The first bass hit cracks through the speakers like a shot.

Yeonjun slides into position at the dead center of the frame, head bowed, arms loose, muscles coiled like live wires beneath layers of black and chrome. The LED panels behind him explode into red-white pulses, syncing to the opening synth like strobe-lit heartbeats.

"Camera ready," someone calls.
"Sound rolling."
"BeatLine—on you."

The count drops.

Three. Two. One.

Fact Check.

He moves.

Every beat snaps clean, slicing through the heavy air with precision honed from hours of drills—shoulders rolling, hips cutting sharp arcs, body locking and releasing like water and blade all at once. Sweat prickles under his collar, trailing slow and sinful down the curve of his spine, but his focus never fractures.

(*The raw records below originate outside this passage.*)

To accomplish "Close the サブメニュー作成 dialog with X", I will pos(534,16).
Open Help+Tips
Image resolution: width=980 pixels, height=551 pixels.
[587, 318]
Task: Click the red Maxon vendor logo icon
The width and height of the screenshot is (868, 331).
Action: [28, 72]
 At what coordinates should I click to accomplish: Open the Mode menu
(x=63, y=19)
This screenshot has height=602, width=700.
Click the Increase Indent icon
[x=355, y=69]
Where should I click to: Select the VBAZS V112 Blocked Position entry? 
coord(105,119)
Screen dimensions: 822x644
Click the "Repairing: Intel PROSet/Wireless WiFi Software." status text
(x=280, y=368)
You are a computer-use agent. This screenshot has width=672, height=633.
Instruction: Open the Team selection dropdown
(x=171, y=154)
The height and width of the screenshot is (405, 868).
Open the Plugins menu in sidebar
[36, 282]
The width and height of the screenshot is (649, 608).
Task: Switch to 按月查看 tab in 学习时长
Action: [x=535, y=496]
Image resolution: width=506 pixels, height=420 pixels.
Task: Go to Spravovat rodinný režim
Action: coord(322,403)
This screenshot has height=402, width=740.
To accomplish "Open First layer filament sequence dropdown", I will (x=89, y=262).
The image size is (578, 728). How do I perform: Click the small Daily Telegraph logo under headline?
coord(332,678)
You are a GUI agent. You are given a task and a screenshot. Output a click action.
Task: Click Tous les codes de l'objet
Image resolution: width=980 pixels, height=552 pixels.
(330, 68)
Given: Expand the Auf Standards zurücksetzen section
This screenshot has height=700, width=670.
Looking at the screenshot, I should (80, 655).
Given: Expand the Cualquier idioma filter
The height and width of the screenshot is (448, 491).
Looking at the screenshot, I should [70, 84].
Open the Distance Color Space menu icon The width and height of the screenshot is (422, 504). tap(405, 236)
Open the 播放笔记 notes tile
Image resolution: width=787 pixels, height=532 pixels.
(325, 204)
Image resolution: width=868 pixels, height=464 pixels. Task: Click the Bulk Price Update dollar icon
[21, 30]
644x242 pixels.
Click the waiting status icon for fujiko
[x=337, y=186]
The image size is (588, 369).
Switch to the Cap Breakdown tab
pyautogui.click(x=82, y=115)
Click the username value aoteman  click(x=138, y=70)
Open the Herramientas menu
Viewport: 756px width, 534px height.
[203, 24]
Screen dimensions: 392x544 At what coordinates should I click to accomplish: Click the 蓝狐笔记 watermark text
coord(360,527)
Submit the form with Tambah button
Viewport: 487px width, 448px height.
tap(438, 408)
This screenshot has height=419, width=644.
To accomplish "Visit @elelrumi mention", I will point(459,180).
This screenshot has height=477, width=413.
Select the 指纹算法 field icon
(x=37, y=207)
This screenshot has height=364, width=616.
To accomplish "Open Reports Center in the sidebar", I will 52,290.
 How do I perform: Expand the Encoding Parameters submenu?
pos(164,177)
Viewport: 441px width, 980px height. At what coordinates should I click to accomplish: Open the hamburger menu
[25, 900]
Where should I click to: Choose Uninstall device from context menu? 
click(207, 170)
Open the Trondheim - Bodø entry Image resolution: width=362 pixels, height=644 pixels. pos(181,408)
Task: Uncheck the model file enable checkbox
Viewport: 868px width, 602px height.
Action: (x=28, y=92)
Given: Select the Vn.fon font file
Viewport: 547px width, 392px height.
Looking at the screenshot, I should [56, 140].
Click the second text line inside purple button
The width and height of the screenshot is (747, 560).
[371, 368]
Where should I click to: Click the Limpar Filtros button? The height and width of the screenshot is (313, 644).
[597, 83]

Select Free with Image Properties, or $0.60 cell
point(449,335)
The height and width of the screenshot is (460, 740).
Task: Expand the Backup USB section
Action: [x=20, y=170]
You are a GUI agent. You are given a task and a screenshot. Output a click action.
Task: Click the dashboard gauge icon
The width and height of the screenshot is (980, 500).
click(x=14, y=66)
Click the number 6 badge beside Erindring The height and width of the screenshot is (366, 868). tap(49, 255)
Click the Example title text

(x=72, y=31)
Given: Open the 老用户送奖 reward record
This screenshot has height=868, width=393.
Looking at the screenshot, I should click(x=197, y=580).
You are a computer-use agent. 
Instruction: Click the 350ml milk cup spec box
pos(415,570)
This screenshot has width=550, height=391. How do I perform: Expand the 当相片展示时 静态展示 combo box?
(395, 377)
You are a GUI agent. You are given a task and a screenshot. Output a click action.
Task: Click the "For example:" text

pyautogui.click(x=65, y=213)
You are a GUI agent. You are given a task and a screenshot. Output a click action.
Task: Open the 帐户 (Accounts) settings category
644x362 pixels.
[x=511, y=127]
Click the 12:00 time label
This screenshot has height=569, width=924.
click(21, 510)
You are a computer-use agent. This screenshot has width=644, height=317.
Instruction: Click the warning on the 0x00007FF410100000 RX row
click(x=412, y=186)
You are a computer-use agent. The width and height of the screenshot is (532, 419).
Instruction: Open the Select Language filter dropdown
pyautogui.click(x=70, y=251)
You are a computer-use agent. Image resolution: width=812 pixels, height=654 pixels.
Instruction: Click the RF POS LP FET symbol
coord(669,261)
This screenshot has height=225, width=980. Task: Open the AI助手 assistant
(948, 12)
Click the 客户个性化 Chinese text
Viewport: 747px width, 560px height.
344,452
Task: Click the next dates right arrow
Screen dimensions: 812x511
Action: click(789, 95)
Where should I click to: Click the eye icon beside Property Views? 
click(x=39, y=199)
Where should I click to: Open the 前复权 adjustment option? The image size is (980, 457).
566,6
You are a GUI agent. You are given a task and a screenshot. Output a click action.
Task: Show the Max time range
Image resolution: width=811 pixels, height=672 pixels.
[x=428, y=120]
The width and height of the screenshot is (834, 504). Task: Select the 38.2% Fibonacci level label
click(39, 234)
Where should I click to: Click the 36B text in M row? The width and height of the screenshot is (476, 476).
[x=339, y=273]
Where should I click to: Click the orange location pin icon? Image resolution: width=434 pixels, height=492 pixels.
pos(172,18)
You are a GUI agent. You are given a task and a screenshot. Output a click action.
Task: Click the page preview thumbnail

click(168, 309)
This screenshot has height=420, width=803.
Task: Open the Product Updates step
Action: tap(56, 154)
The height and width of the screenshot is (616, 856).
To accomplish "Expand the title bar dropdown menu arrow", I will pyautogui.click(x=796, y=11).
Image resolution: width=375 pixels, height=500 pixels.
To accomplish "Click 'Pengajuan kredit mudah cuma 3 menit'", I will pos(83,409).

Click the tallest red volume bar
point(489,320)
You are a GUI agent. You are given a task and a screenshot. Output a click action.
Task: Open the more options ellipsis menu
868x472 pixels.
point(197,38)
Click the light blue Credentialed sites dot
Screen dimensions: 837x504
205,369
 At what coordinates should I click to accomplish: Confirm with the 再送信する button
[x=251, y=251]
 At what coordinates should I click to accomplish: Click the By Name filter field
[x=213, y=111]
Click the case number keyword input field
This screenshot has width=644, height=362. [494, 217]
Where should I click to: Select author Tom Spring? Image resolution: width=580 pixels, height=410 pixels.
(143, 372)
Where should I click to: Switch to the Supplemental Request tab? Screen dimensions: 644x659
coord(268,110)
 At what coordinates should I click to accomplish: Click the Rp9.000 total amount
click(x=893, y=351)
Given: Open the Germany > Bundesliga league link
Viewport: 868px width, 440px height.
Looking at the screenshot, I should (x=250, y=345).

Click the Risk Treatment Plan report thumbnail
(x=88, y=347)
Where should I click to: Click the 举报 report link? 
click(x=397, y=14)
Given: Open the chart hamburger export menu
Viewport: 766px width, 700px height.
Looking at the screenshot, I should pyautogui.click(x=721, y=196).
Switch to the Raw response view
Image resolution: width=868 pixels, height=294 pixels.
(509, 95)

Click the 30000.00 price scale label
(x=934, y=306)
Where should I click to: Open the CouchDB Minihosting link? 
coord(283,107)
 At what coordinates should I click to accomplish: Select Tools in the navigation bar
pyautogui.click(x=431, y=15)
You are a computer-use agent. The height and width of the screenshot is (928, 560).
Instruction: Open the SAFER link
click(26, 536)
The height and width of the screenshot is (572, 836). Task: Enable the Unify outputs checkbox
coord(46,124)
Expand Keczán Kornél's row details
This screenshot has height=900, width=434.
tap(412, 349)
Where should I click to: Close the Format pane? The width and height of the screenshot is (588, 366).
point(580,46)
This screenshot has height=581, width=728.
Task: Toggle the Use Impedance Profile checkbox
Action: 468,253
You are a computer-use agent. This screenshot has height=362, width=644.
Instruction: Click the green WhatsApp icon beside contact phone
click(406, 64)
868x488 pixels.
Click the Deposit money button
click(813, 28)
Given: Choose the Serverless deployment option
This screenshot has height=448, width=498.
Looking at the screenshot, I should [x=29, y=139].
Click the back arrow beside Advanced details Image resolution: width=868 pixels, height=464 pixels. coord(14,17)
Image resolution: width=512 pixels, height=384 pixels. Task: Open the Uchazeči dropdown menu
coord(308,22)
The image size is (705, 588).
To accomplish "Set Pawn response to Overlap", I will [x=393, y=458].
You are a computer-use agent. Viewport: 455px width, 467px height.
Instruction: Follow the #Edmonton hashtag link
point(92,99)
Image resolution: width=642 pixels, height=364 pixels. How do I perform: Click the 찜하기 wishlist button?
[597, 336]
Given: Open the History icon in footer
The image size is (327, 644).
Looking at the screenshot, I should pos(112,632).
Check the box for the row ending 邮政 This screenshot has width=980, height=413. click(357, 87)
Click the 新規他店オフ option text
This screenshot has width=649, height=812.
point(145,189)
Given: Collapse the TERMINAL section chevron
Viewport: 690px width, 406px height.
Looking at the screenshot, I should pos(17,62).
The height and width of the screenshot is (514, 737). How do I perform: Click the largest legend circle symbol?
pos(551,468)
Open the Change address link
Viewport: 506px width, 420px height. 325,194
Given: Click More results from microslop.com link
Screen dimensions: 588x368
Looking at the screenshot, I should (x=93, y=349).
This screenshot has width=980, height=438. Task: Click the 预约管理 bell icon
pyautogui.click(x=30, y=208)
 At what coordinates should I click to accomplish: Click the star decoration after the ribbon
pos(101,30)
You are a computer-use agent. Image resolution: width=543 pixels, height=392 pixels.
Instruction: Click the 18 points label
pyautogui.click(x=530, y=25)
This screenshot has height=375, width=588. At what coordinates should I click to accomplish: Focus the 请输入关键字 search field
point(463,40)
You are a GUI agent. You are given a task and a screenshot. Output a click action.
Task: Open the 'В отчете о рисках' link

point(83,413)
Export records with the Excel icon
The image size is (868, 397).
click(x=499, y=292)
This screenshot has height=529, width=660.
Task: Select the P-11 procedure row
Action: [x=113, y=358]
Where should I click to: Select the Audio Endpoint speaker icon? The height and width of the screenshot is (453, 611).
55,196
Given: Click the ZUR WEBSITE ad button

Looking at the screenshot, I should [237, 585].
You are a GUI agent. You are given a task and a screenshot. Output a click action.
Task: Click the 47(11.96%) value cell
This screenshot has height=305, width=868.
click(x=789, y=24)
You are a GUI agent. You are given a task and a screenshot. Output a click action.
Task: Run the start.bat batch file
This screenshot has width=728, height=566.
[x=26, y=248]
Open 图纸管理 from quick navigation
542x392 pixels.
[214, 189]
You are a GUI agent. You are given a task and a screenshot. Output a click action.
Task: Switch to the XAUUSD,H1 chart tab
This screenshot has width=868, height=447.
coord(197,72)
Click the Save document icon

Because this—this moment—is his dominion.
Lights blazing like fire.
Crowd pressed tight against the ropes, phones angled like worship.
Seven bodies orbiting in perfect chaos, but every lens knows where the gravity lies, dead center. Him.

He hits Mark Lee's verse like a bullet from a gold barrel, mouth shaping the words in perfect sync with his sharp, fluid swagger. The cameras eat him alive—slow pans down his frame, close-ups catching the sweat-damp strands clinging to his temple, the curl of his mouth splitting into a grin sharp enough to bleed neon.

Someone in the crowd screams.
Then ten more.

"Serve the angle," Wooyoung mutters mid-transition, smirking as he spins past. Yeonjun throws him a wink without breaking formation, then slams into the chorus with a body wave so clean the floor hums under the impact of his boots.

The cheers spike.

Phones tilt higher.
And Yeonjun turns it up—flinging glances sharp as knives toward the crowd, letting his fingers trace slow down his jaw on the bridge break, biting the inside of his cheek when the lens locks on him like a lover.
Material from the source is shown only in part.